* [Short exercise 1]:
Copy the article on the Russia–West prisoner swap word for word, in full.

* [Source document]:
——————

The Turkish presidency said in a statement that ten prisoners, including two minors, were transferred to Russia, while 13 prisoners were transferred to Germany and three to the United States.

The operation attracted international attention, particularly as Moscow released prominent opposition figures for the first time since the dissolution of the Soviet Union.

In turn, the White House welcomed the historic prisoner swap between Russia and the West. US President Joe Biden announced the end of the suffering of the prisoners released by Moscow, describing the swap with Russia as a diplomatic achievement.

On his part, Russian President Vladimir Putin raised the slogan ‘Russia does not abandon its citizens’ as he received those returning from Western prisons, reminding them that they served their country and did their duty in difficult and complex circumstances.

These words were of particular importance, as the Russian authorities have refused over the past years to acknowledge that its citizens imprisoned in several Western countries have links to intelligence services, and have always insisted that the accusations against them are nothing more than part of Western propaganda against Russia.

Prisoner Swap

After secret negotiations between Washington and Moscow that were described as complex and lasted for more than a year, a prisoner swap deal between Russia, the United States, Germany, Poland, Slovenia, Norway, Russia, and Belarus was successful, which is considered the largest since the Cold War.

The deal is a clear diplomatic victory for the administration of President Joe Biden, whose term ends in less than six months, but it was also a reminder to many that many American citizens are still being held by the Russian authorities.

It is also a victory of a different kind for Russian President Vladimir Putin, who could use the deal to highlight his loyalty to Russian agents arrested abroad, though it carries risks because it involves the release of prominent dissidents who could energize the exiled Russian opposition.

——————

* [Input records]:

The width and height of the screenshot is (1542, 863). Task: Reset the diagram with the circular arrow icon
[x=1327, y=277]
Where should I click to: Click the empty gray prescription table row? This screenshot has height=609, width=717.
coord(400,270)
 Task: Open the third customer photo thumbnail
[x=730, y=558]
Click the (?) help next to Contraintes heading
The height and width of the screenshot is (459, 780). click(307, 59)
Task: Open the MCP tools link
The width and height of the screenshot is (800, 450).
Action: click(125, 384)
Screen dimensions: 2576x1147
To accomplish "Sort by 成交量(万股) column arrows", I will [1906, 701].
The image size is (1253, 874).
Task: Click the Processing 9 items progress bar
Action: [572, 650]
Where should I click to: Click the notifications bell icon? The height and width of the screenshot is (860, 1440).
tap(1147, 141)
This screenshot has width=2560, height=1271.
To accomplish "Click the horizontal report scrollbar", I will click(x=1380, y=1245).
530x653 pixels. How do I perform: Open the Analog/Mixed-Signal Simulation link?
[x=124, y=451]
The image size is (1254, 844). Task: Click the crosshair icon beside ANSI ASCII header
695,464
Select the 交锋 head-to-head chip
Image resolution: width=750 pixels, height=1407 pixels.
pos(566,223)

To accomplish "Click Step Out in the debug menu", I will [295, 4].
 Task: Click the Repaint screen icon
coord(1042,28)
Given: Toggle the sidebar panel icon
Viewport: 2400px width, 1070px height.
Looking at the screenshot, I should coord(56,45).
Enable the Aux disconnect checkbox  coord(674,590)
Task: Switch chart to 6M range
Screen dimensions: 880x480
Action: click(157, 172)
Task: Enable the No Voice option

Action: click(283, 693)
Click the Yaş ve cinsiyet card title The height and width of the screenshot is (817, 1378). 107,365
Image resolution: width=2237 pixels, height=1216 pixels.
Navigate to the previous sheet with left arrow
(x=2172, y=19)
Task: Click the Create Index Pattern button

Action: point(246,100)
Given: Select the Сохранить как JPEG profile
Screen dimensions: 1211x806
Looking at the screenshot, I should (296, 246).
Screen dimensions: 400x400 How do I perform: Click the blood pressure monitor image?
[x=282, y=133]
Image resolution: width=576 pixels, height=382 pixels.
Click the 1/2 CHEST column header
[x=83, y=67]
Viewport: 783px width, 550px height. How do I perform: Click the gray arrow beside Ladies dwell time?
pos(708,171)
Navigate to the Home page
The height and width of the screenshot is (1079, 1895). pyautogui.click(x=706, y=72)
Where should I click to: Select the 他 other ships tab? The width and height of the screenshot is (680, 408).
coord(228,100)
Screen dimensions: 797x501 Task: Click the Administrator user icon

——————

* [Short exercise 2]:
Repeat the entries verbatim, starting at the line that contains "Where should I click to: Click the notifications" and stopping after the line that contains "Enable the Aux".

* [Task output 1]:
The Turkish presidency said in a statement that ten prisoners, including two minors, were transferred to Russia, while 13 prisoners were transferred to Germany and three to the United States.

The operation attracted international attention, particularly as Moscow released prominent opposition figures for the first time since the dissolution of the Soviet Union.

In turn, the White House welcomed the historic prisoner swap between Russia and the West. US President Joe Biden announced the end of the suffering of the prisoners released by Moscow, describing the swap with Russia as a diplomatic achievement.

On his part, Russian President Vladimir Putin raised the slogan ‘Russia does not abandon its citizens’ as he received those returning from Western prisons, reminding them that they served their country and did their duty in difficult and complex circumstances.

These words were of particular importance, as the Russian authorities have refused over the past years to acknowledge that its citizens imprisoned in several Western countries have links to intelligence services, and have always insisted that the accusations against them are nothing more than part of Western propaganda against Russia.

Prisoner Swap

After secret negotiations between Washington and Moscow that were described as complex and lasted for more than a year, a prisoner swap deal between Russia, the United States, Germany, Poland, Slovenia, Norway, Russia, and Belarus was successful, which is considered the largest since the Cold War.

The deal is a clear diplomatic victory for the administration of President Joe Biden, whose term ends in less than six months, but it was also a reminder to many that many American citizens are still being held by the Russian authorities.

It is also a victory of a different kind for Russian President Vladimir Putin, who could use the deal to highlight his loyalty to Russian agents arrested abroad, though it carries risks because it involves the release of prominent dissidents who could energize the exiled Russian opposition.

* [Task output 2]:
Where should I click to: Click the notifications bell icon? The height and width of the screenshot is (860, 1440).
tap(1147, 141)
This screenshot has width=2560, height=1271.
To accomplish "Click the horizontal report scrollbar", I will click(x=1380, y=1245).
530x653 pixels. How do I perform: Open the Analog/Mixed-Signal Simulation link?
[x=124, y=451]
The image size is (1254, 844). Task: Click the crosshair icon beside ANSI ASCII header
695,464
Select the 交锋 head-to-head chip
Image resolution: width=750 pixels, height=1407 pixels.
pos(566,223)

To accomplish "Click Step Out in the debug menu", I will [295, 4].
 Task: Click the Repaint screen icon
coord(1042,28)
Given: Toggle the sidebar panel icon
Viewport: 2400px width, 1070px height.
Looking at the screenshot, I should coord(56,45).
Enable the Aux disconnect checkbox  coord(674,590)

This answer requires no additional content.